Diabetes prevention remains a top public health priority; digital approaches are potential solutions to existing scalability and accessibility challenges. There remains a gap in our understanding of the relationship between effectiveness, costs, and potential for sustained implementation of digital diabetes prevention strategies within typical healthcare settings.
To describe the methods and design of a type 1 hybrid effectiveness-implementation trial of a digital diabetes prevention program (DPP) using the iPARIHS and RE-AIM frameworks.
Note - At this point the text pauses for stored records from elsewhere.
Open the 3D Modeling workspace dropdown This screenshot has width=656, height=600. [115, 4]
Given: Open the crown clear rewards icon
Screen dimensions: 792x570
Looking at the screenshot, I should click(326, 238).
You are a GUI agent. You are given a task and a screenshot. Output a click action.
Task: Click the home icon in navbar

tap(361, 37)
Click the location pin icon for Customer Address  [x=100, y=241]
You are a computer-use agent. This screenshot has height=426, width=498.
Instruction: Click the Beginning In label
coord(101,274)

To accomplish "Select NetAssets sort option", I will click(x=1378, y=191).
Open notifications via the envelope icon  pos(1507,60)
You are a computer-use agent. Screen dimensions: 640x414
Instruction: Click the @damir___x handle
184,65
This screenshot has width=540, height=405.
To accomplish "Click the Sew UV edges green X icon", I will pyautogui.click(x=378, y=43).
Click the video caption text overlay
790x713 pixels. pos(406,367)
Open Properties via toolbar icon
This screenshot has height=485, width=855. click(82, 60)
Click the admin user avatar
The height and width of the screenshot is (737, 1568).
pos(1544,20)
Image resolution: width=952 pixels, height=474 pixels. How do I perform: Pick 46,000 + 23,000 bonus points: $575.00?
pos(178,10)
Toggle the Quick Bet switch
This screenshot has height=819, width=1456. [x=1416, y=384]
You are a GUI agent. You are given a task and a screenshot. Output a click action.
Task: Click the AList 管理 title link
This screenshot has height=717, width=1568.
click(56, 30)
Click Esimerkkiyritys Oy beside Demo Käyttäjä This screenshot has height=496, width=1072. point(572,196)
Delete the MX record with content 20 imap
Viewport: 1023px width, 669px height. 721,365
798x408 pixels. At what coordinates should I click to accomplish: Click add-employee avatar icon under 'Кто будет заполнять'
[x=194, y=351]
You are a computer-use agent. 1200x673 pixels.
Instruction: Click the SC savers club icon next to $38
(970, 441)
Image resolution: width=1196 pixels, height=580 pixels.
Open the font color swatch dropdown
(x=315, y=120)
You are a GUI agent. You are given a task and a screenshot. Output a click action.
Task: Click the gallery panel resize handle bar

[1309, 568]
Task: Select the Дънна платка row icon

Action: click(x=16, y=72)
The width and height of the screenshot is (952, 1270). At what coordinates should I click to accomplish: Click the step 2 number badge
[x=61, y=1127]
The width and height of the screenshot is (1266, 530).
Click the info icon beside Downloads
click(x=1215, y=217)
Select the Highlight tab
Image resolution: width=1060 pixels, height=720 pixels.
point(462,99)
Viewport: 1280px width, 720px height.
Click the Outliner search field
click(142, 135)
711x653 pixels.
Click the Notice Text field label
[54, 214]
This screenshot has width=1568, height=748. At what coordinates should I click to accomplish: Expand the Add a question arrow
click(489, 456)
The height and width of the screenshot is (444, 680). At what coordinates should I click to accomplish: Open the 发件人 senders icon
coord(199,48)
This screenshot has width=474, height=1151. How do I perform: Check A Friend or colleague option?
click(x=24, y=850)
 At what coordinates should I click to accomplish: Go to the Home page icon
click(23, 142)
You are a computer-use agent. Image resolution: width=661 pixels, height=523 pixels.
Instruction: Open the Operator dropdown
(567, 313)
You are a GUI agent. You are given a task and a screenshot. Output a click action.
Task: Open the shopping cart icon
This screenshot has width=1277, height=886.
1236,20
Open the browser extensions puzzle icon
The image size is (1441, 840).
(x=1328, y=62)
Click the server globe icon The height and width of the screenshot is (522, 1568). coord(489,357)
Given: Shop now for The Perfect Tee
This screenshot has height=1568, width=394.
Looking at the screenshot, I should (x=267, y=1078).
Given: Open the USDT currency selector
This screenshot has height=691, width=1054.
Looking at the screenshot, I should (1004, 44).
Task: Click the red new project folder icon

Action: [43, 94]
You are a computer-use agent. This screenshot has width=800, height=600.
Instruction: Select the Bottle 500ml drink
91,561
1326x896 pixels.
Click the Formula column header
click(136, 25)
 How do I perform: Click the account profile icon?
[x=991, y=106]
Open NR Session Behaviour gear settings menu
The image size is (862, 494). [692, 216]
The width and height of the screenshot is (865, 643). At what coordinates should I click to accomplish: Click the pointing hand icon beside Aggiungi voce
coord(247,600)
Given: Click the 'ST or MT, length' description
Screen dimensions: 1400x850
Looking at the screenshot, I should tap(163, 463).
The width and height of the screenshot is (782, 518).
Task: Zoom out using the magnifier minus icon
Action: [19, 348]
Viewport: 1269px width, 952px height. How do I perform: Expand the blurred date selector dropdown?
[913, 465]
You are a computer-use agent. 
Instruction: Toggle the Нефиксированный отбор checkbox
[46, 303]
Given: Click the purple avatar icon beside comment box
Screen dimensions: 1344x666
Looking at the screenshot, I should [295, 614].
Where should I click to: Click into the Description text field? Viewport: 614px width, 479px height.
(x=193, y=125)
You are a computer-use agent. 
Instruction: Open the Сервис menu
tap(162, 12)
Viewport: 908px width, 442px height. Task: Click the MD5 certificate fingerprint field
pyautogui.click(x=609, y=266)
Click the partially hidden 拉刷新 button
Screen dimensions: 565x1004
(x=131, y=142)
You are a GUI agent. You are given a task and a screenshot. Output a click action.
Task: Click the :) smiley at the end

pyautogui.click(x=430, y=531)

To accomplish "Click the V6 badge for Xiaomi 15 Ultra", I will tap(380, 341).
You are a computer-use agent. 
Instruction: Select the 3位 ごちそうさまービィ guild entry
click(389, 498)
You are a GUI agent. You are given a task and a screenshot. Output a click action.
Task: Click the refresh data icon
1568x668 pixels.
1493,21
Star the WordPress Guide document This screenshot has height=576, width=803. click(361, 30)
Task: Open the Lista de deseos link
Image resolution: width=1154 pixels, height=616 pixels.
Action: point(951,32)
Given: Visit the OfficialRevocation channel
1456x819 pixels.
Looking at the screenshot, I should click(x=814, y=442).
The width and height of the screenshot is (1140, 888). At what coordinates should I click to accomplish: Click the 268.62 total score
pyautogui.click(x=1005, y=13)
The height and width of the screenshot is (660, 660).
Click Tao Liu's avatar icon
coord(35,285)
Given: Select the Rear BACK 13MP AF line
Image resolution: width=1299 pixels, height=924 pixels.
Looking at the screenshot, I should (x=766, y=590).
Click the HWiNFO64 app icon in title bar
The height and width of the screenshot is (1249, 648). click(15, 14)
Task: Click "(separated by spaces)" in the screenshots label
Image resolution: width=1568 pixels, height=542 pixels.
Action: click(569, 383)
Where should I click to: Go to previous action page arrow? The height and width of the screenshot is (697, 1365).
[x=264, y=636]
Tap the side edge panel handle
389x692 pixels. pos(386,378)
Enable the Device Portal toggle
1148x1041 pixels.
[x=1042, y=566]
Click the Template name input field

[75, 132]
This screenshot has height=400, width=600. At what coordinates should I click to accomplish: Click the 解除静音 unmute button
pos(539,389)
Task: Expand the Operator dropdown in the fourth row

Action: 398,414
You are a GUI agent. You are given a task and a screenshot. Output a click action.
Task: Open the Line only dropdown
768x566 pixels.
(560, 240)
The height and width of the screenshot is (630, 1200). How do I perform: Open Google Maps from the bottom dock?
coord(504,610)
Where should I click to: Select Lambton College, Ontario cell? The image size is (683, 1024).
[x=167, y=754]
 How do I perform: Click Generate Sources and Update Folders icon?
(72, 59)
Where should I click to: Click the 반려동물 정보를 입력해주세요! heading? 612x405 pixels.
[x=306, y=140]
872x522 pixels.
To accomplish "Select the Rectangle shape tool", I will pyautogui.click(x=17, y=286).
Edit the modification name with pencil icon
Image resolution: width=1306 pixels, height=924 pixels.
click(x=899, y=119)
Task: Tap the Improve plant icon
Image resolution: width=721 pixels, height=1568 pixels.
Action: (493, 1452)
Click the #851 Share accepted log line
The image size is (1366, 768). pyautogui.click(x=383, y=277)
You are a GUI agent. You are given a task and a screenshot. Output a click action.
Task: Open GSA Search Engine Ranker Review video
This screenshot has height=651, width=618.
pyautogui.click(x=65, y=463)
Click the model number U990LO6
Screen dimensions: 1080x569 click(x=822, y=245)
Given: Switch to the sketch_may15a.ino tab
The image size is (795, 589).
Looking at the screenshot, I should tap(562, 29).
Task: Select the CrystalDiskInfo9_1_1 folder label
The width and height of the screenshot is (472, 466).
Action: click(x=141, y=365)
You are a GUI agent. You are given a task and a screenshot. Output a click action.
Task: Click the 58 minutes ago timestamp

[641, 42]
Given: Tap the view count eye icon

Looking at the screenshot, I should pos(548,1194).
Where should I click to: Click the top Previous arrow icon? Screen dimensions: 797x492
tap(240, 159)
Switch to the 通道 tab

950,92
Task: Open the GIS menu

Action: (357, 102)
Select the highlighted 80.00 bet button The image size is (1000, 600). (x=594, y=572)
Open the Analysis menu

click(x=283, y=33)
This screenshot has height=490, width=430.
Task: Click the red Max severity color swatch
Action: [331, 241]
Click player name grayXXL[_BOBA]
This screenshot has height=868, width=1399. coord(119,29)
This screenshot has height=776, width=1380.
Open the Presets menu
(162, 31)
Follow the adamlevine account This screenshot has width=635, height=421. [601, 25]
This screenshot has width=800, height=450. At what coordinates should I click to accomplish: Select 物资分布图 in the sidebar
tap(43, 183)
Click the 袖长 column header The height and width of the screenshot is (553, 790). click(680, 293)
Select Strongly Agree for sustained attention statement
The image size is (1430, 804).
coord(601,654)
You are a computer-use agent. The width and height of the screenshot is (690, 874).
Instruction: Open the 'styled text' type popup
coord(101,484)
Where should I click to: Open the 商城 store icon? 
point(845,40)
The trial will contrast the effects of two DPP interventions: (1) small group, in-person class, and (2) a digital DPP consisting of small group support, personalized health coaching, digital tracking tools, and weekly behavior change curriculum. Each intervention includes personal action planning with a focus on key elements of the lifestyle intervention from the CDC National DPP. Adults at risk for diabetes (BMI ≥25 and 5.7% ≤ HbA1c ≤ 6.4) will be randomly assigned to either the intervention group (n = 241) or the small group (n = 241). Assessment of primary (HbA1c) and secondary (weight loss, costs, cardiovascular risk factors) outcomes will occur at baseline, 4, and 12 months. Additionally, the trial will explore the potential for future adoption, implementation, and sustainability of the digitally-based intervention within a regional healthcare system based on key informant interviews and assessments of organizational administrators and primary care physicians.
This trial of a digital DPP will allow the research team to determine the relationships between reach, effectiveness, implementation, and costs.